Job - Continue the listing of workshop talk abstracts below, picking up right after its last sentence.

━━━ Article ━━━

Thomas Lemberger (LMU Munich): Conditional Testing: Off-the-Shelf Combination of Test-Case Generators

There are several powerful automatic testers available, each with different strengths and weaknesses. To immediately benefit from different strengths of different tools, we need to investigate ways for quick and easy combination of techniques. Until now, research has mostly investigated integrated combinations, which require extra implementation effort. In contrast, we propose the concept of ‘conditional testing’, which requires no additional implementation effort. Conditional testing passes the test goals that a first tester has covered to the next tester, so that the next tester can focus on the remaining test goals. Our combinations do not require changes to the implementation of a tester, because we leverage a testability transformation. This way, testers can be combined ‘off the shelf’. To show the potential and flexibility of conditional testing, we present multiple, different combinations of testers.

Technical Session #3 (chair: Javier Esparza)

Stefan Ratschan (ICS, Czech Academy of Sciences): Formal Software Specification From A Different Angle

Despite decades of research, formal software specification is still far from mainstream. While teaching related subjects to master students, I experienced that even students that manage to correctly use highly abstract programming language constructs, often fail to get simple, down-to-earth specifications right. Apparently, the problem with formal specifications is not abstraction, but the fact that they do not allow the students to execute and test them, to play with modifications, and so on. There have, of course, been efforts at overcoming this problem using executable specifications. In the talk, I will discuss some humble first experiments with an alternative approach in this direction.

Bernhard Kragl (IST Austria): Inductive Sequentialization of Asynchronous Programs

Asynchronous programs are notoriously difficult to reason about because they spawn computation tasks which take effect asynchronously in a non-deterministic way. This complexity can be amplified even more by the execution platform, for instance, when programs execute over an unreliable network where messages can be reordered, dropped, or duplicated. Devising inductive invariants for such programs requires apprehending complex relationships between an unbounded number of computation tasks in arbitrarily long executions.

In this paper, we propose a proof methodology, called inductive sequentialization, that sidesteps this complexity. This methodology provides a novel induction argument for the verification of an asynchronous program, and supports establishing a sequential reduction, i.e., a sequential program which captures every behavior of the original program, up to reordering of commutative actions. The essence of this methodology is a proof rule with the same name, that combines commutativity arguments, induction, and abstraction in order to establish the soundness of a given sequential reduction. We have successfully applied this methodology to a diverse set of message-passing protocols, including leader election protocols, Two-Phase Commit, and Paxos. The sequential reductions we obtain correspond to executions of these protocols in an idealized synchronous environment where processes act in a fixed order and at the same speed. These are generally the simplest executions to reason about.

Florian Zuleger (TU Wien): The Polynomial Complexity of Vector Addition Systems with States

Vector addition systems are an important model in theoretical computer science and have been used in a variety of areas. In this talk, we consider vector addition systems with states over a parameterized initial configuration. For these systems, we are interested in the standard notion of computational complexity, i.e., we want to understand the length of the longest trace for a fixed vector addition system with states depending on the size of the initial configuration. We show that the asymptotic complexity of a given vector addition system with states is either Θ(Nᵏ) for some computable integer k, where N is the size of the initial configuration, or at least exponential. We further show that k can be computed in polynomial time in the size of the considered vector addition system. Finally, we show that 1 ≤ k ≤ 2ⁿ, where n is the dimension of the considered vector addition system.

━━━ Stored data ━━━

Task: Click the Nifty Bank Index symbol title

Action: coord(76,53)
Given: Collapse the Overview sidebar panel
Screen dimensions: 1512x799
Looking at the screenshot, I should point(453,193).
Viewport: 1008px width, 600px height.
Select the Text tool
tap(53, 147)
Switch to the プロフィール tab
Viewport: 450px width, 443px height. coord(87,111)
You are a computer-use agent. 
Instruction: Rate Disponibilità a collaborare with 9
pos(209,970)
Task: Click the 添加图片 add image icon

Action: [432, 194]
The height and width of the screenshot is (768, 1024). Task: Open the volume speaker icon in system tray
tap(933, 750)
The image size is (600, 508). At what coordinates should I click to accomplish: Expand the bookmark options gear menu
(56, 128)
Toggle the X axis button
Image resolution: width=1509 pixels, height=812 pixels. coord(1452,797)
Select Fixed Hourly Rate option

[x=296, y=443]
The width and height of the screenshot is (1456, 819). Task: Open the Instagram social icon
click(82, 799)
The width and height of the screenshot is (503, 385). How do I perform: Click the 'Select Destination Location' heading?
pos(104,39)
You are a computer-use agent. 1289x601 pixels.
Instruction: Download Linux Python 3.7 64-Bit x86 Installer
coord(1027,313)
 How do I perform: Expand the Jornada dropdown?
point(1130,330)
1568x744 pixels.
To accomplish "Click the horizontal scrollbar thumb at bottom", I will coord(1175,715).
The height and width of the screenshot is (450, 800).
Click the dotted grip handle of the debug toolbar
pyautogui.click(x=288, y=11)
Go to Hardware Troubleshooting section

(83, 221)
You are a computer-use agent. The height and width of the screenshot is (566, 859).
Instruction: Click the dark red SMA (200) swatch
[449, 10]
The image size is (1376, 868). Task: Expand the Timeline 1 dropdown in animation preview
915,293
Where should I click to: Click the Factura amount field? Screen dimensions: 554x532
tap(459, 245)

━━━

Result -
Thanh-Hai Tran (TU Wien): TLA+ Model Checking Made Symbolic

TLA+ is a language for formal specification of all kinds of computer systems. System designers use this language to specify concurrent, distributed, and fault-tolerant protocols, which are traditionally presented in pseudo-code. TLA+ is extremely concise yet expressive: The language primitives include Booleans, integers, functions, tuples, records, sequences, and sets thereof, which can be also nested. In this talk, we present APALACHE — a first symbolic model checker for TLA+. On the assumptions that all specification parameters are fixed and all states are finite structures, APALACHE translates the underlying transition relation into quantifier-free SMT constraints, which allows us to exploit the power of SMT solvers. Designing this translation is the central challenge that we address in the development of our model checker. Our experiments show that APALACHE outperforms the explicit-state model checker TLC on benchmarks with large state spaces.

Vlastimil Dort (Charles University): Reference Immutability for Dotty and DOT

Reference immutability type systems allow declaring certain object references in a program as read-only, and guarantee that an object accessed through such reference cannot be mutated. There are implementations of such type systems for statically typed object-oriented programming languages such as Java or C#, using annotation processors or language extensions. In our work in progress, we explore the possibility of encoding reference immutability in the type system of Scala, with an implementation in the new Dotty compiler, and a formal definition based on the DOT calculus.

Martin Blicha (Charles University): Decomposing Farkas Interpolants

Modern verification commonly models software with Boolean logic and a system of linear inequalities over reals and over-approximates the reachable states of the model with Craig interpolation to obtain, for example, candidates for inductive invariants. Interpolants for the linear system can be efficiently constructed from a Simplex refutation by applying the Farkas’ lemma. However, this approach results in the worst case in incompleteness, since Farkas interpolants do not always suit the verification task. We introduce decomposed interpolants, a fundamental extension of the Farkas interpolants obtained by identifying and separating independent components from the interpolant structure using methods from linear algebra. We also present experimental results demonstrating the usefulness of decomposed interpolants.

Sebastian Wolff (TU Braunschweig): Decoupling lock-free data structures from memory reclamation for static analysis

Verification of concurrent data structures is one of the most challenging tasks in software verification. The topic has received considerable attention over the course of the last decade. Nevertheless, human-driven techniques remain cumbersome and notoriously difficult while automated approaches suffer from limited applicability. The main obstacle for automation is the complexity of concurrent data structures. This is particularly true in the absence of garbage collection. The intricacy of lock-free memory management paired with the complexity of concurrent data structures makes automated verification prohibitive.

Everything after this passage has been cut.